Governor Adrian Orr announced that the official cash rate (OCR) has been lifted by the New Zealand government by 25 basis points to 1%. This is part of the easing of monetary policy stimulus measures undertaken during the pandemic and to help combat currently rising inflation, increasing housing costs, and tight labour market. Orr stated that boosting the OCR from its record lows set last year was to be expected considering the medium-term outlook for growth and employment.
It was also announced that the Reserve Bank of New Zealand (RBNZ) expects the OCR to keep rising through the year and grow past 3.25% by 2024. This is an upward review of its earlier estimate in November 2021 that the OCR would peak at 2.5 % by 2024. It was indicated that the OCR is expected to rise to about 2.5% by the end of this year.
There was some speculation in the financial markets that the RBNZ would hike the OCR by 50 basis points rather than 25, however, Orr contended that it was a finely balanced decision and that larger increases could not be ruled out in future. He said there was a need to observe the economy and market pricing to determine what effect would result in maintaining inflation.
Financial experts have termed the RBNZ’s decision as hawkish and aggressive. Head of research at BNZ, Stephen Toplis, said that the announcement suggested that the RBNZ was likely laying the groundwork for a half percentage point rise, possibly in May. ASB chief economist, Nick Tuffley, agrees and regards the move as a sign that the government is looking to lean much harder against inflation and is concerned about the risk of high inflation becoming embedded.
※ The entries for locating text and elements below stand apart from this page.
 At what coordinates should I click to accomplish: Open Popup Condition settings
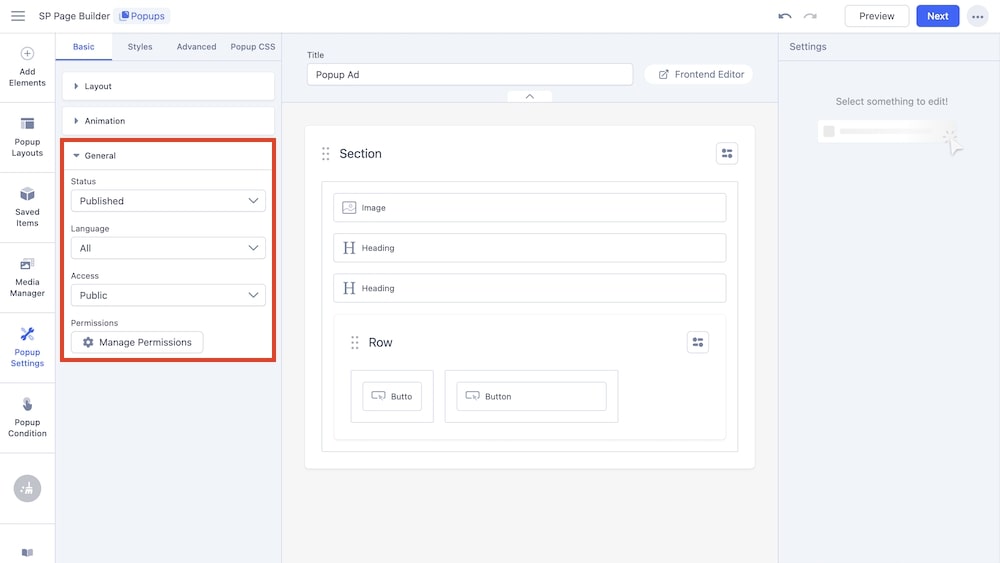click(x=27, y=417)
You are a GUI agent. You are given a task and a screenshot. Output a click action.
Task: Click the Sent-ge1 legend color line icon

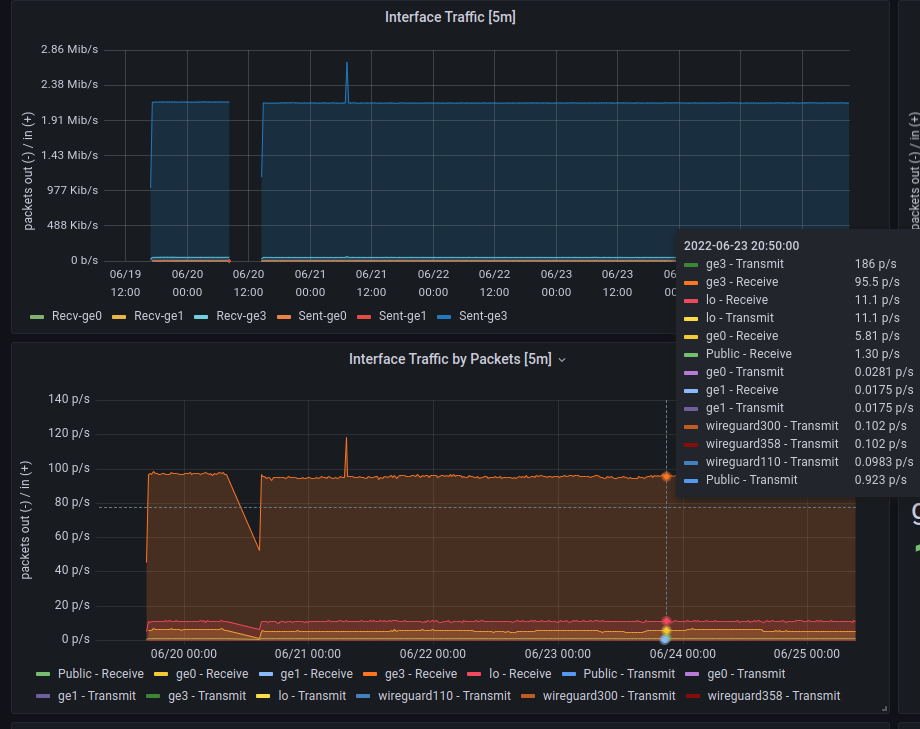(365, 316)
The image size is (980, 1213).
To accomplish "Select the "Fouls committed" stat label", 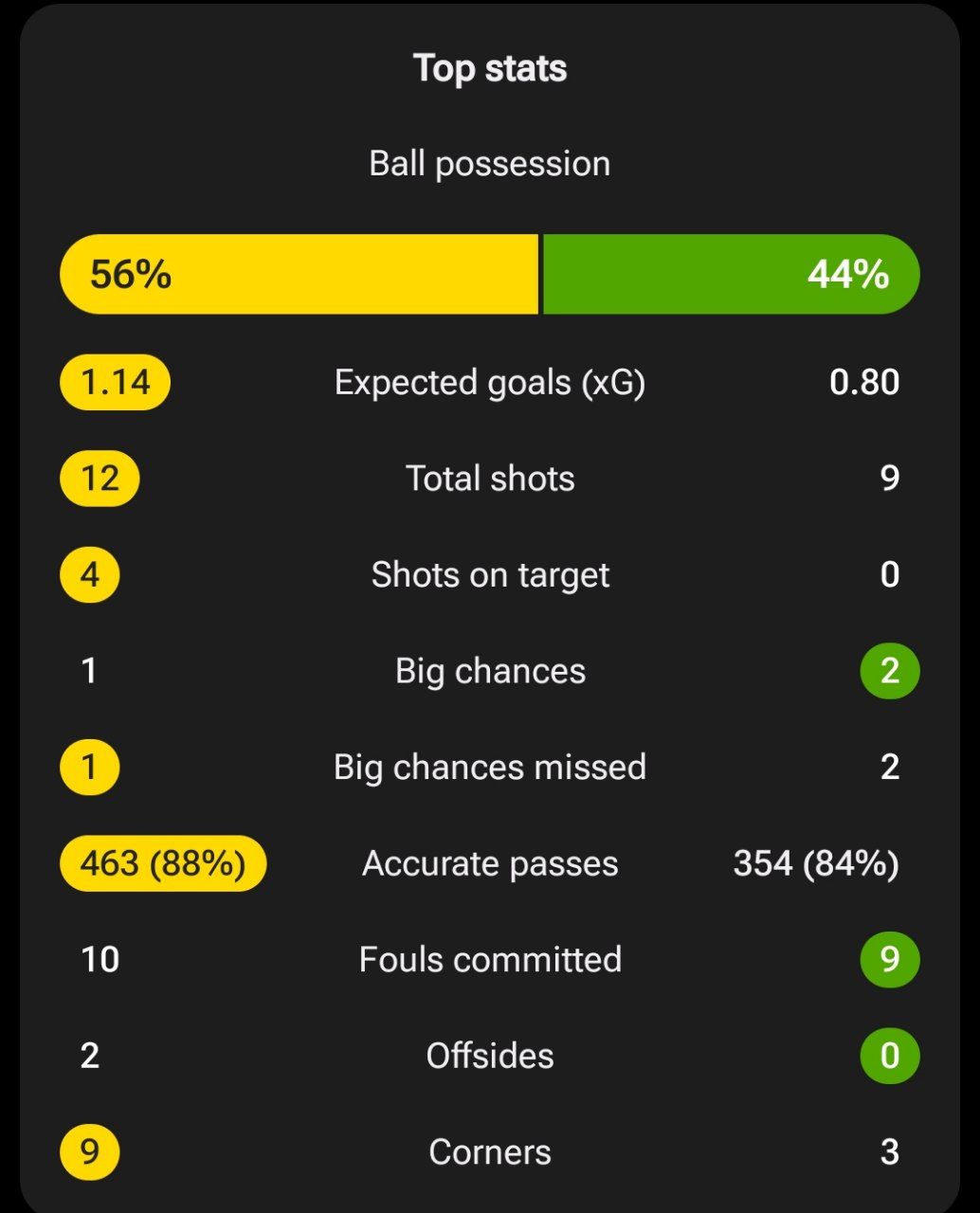I will pyautogui.click(x=490, y=959).
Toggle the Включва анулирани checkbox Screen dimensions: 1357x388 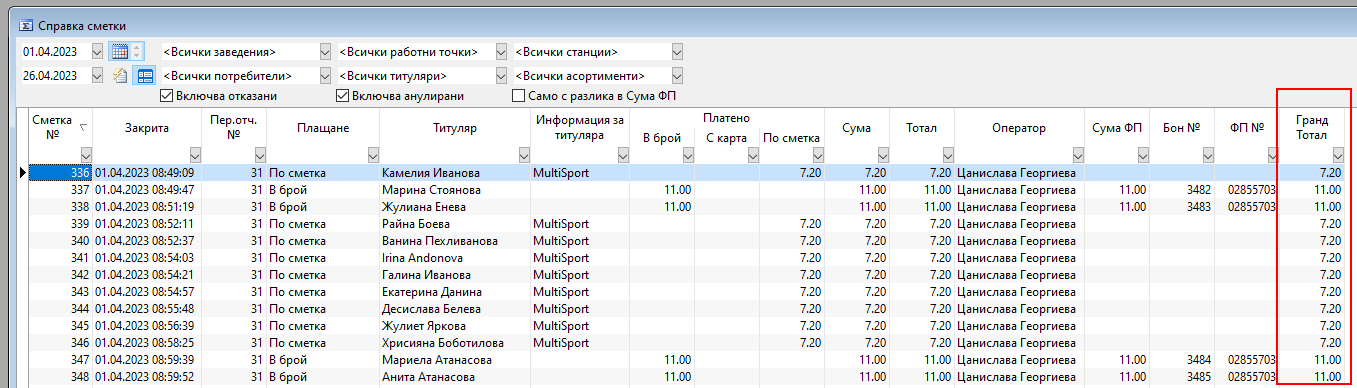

Businesses struggling due to supply chain challenges and the Omicron outbreak are however being warned of tough times ahead. Kiwibank’s Jarrod Kerr noted that while the OCR change was prudent, it was to be expected that consumer spending may fall and that business lending rates would rise. First time home buyers are also expected to take a hit as the OCR increase is being predicted to also impact mortgage rates negatively.
Orr also announced that the RBNZ was set to start selling its stockpile of government bonds amounting to some $55 billion. He said that the plan was to start reducing holdings by selling about $5 billion in bonds each year, as from July and through bond maturities. He added that the process would be carried out in collaboration with the Debt Management Office and was not expected to disrupt the secondary market. The government had been buying up bonds during the pandemic to help control interest rates and boost cash flow to the economy.